I uploaded this picture from Dropbox. It is a rolled cake that has, like all sweet roulade an uncanny ressemblance to a Yule log. Not too much to be out of place in a blog post written in January. And since it still looks like a log, it is kind of fitting. In fact, this could be the human adaptation of the beaver's diet. Instead of bark, I could get the sugar from the cake and the chocolate icing.

Une réflexion sur le cégep

La photo de droite a été prise sur Google Images, elle n'est pas de moi. C'est celle de l'entrée de l'ancien Séminaire, maintenant celle du Cégep de Chicoutimi. Elle montre le cégep sous son angle le plus avantageux, malheureusement je ne rentrais pas par cette porte chaque matin. Le reste du cégep est plutôt laid.

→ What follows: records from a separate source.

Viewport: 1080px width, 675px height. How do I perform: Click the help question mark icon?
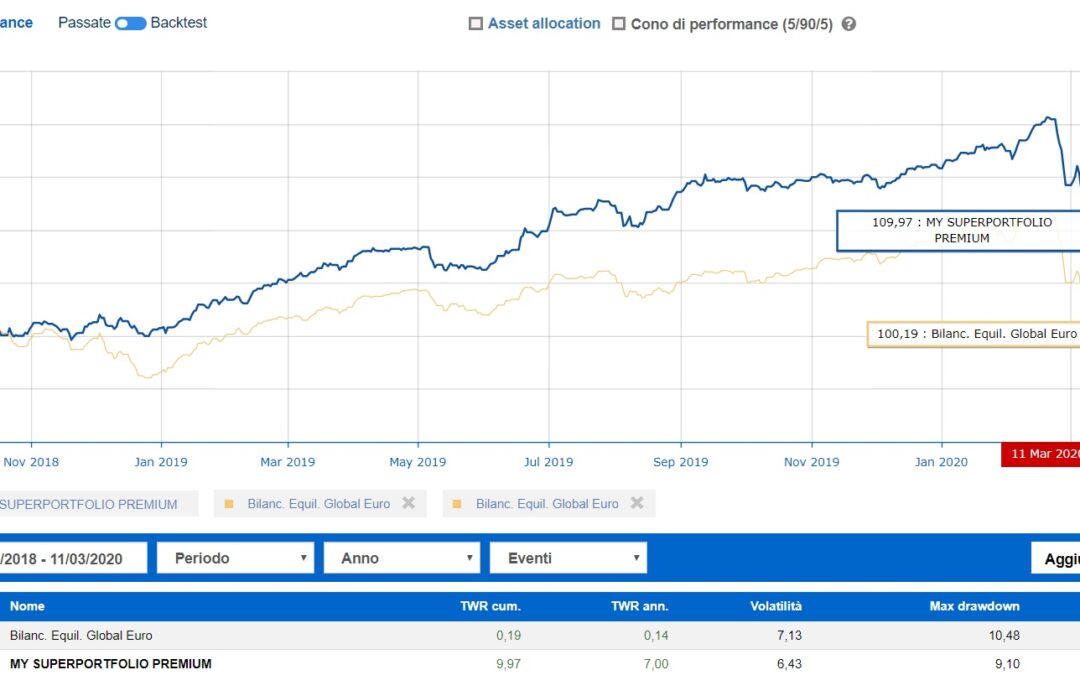click(x=848, y=23)
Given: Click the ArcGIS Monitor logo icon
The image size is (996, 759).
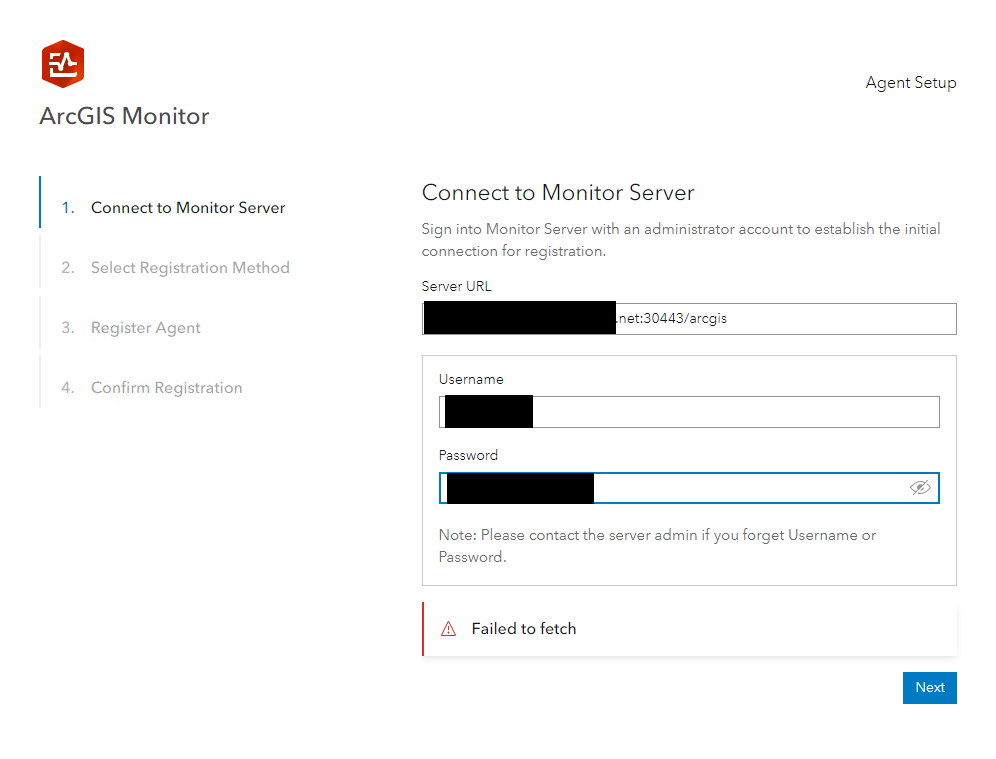Looking at the screenshot, I should (x=62, y=64).
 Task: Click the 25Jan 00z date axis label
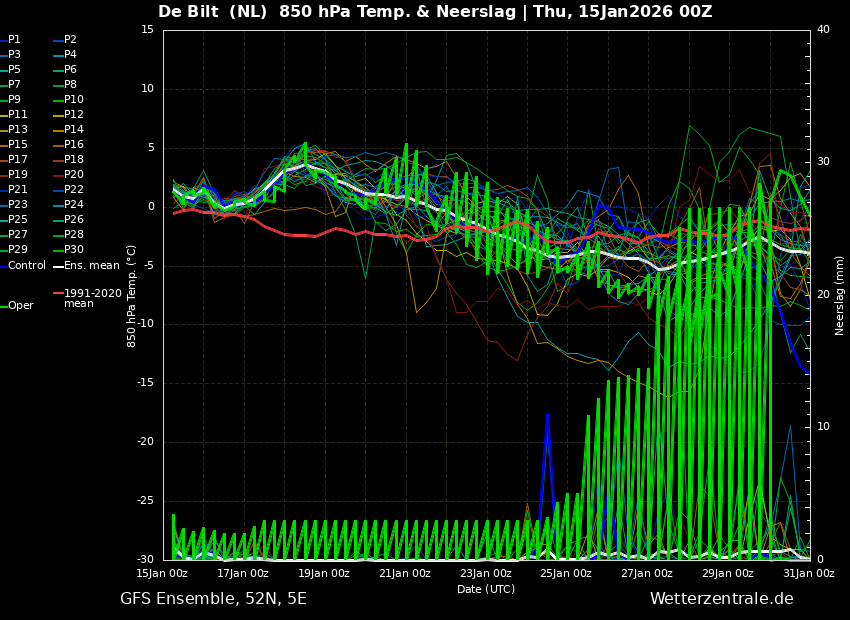click(x=566, y=573)
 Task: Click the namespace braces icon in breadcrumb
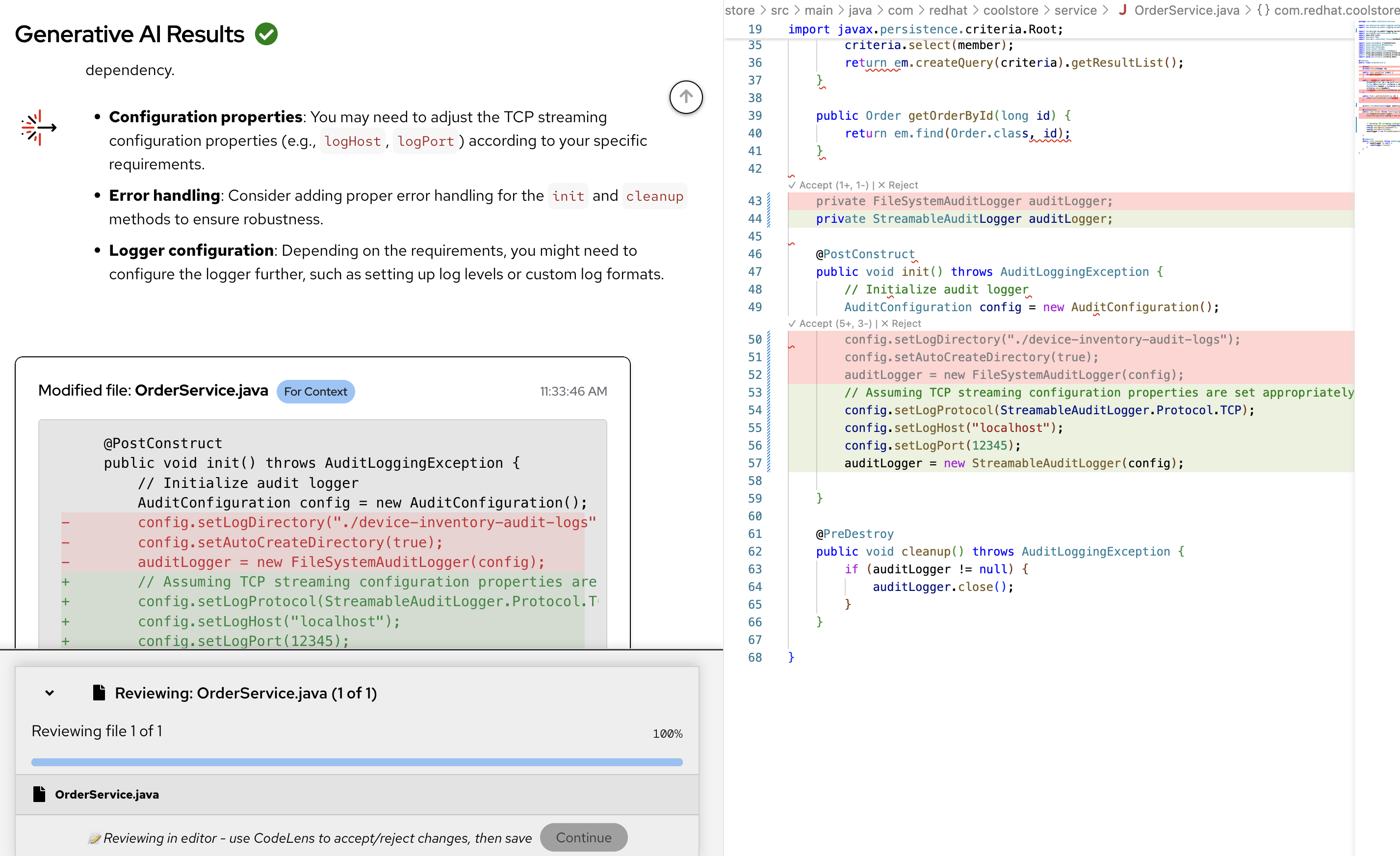click(1263, 10)
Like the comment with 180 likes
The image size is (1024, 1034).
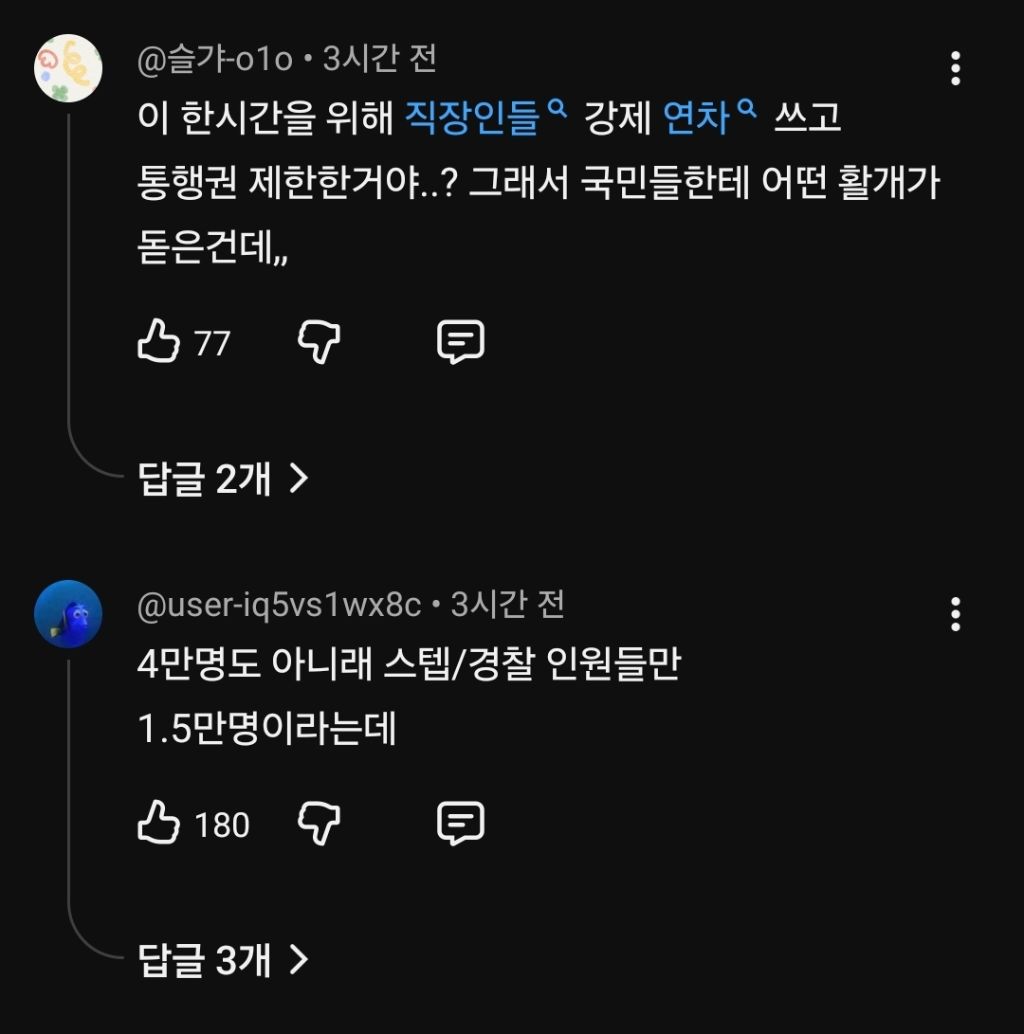click(x=156, y=824)
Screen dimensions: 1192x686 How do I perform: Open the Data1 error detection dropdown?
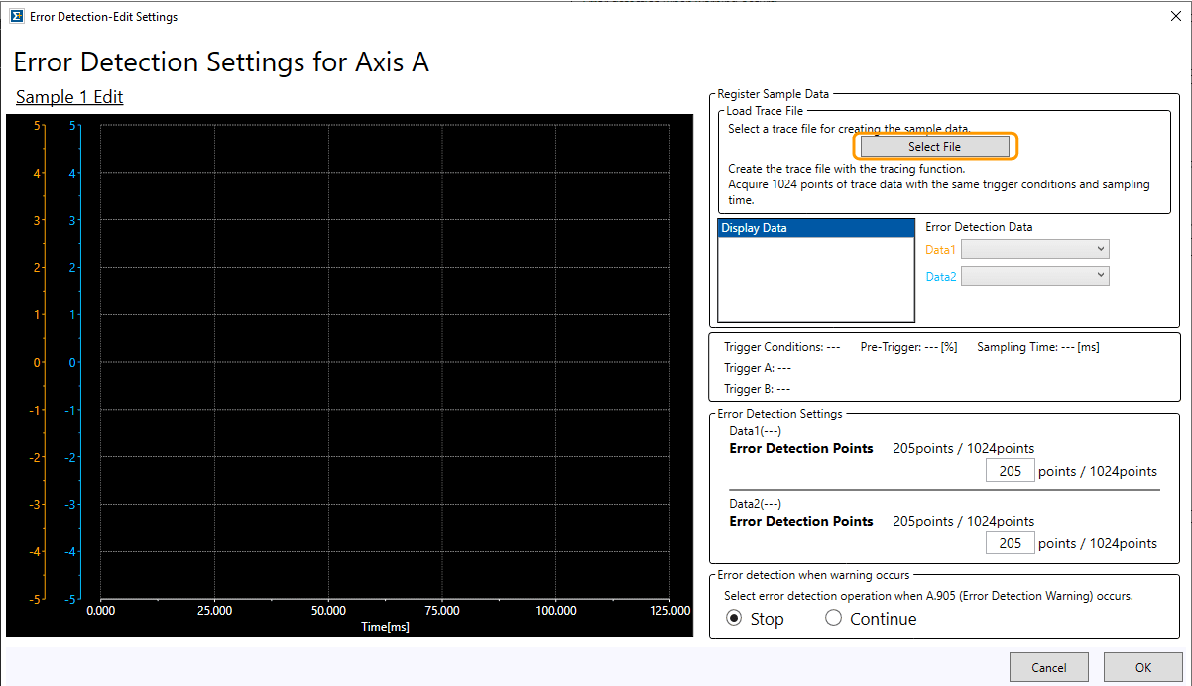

Enfin bref, mon petit frère, lequel est incidemment prof de philosophie au cégep. a aujourd'hui publié un lien sur Facebook menant à une lettre d'opinion publiée sur Le Devoir. J'en parle ici, parce que la lettre rejoint un peu ce que j'ai écrit sur le sujet ici. J'y disais alors que c'est à partir du cégep "que l'on développe son esprit critique, que l'on quitte pour de bon la petite école et l'enfance". Je ne partage pas l'opinion de David Desjardins sur l'université, sans doute parce que j'y ai étudié très longtemps et y ai également enseigné. Cela dit, je suis entièrement d'accord sur ce qu'il dit à propos du cégep.

Friday, 18 January 2013

Sigurd and the Dragon

I left work earlier because of the snow that fell over the UK. Luckily, the trains left on time, so I was not stranded anywhere. Anyway, I spent my free afternoon reading, amont other things (as I read many books at the same time) Gods and Heroes from Viking Mythology. I am still at the creation of the world, with frost giants being very loud when they are having council, which is irritating Odin and his brothers. I am looking forward to get into the stories of Viking heroes.

Last Christmas, I read the story of Sigurd to my godson, because he had been very impressed by the image I uploaded on the right (drawing by Giovanni Caselli). I say I read it, but I didn't read it much, as it was quite a long story. I barely had time to read the introduction, until Fafnir murders his father Hreidmar and turns into a dragon. At least my godson had time to see the dragon get into the story. My mother kept telling me: "Oh, just read the bit about the dragon!". But it is difficult for the story to make any sense without any context. So I read it from the beginning, until he started dozing off. Of course I looove the legend of Sigurd. I read the Sigurd legend before the stories it had inspired, among them The Lord of The Rings, so it has an "original" charm to me.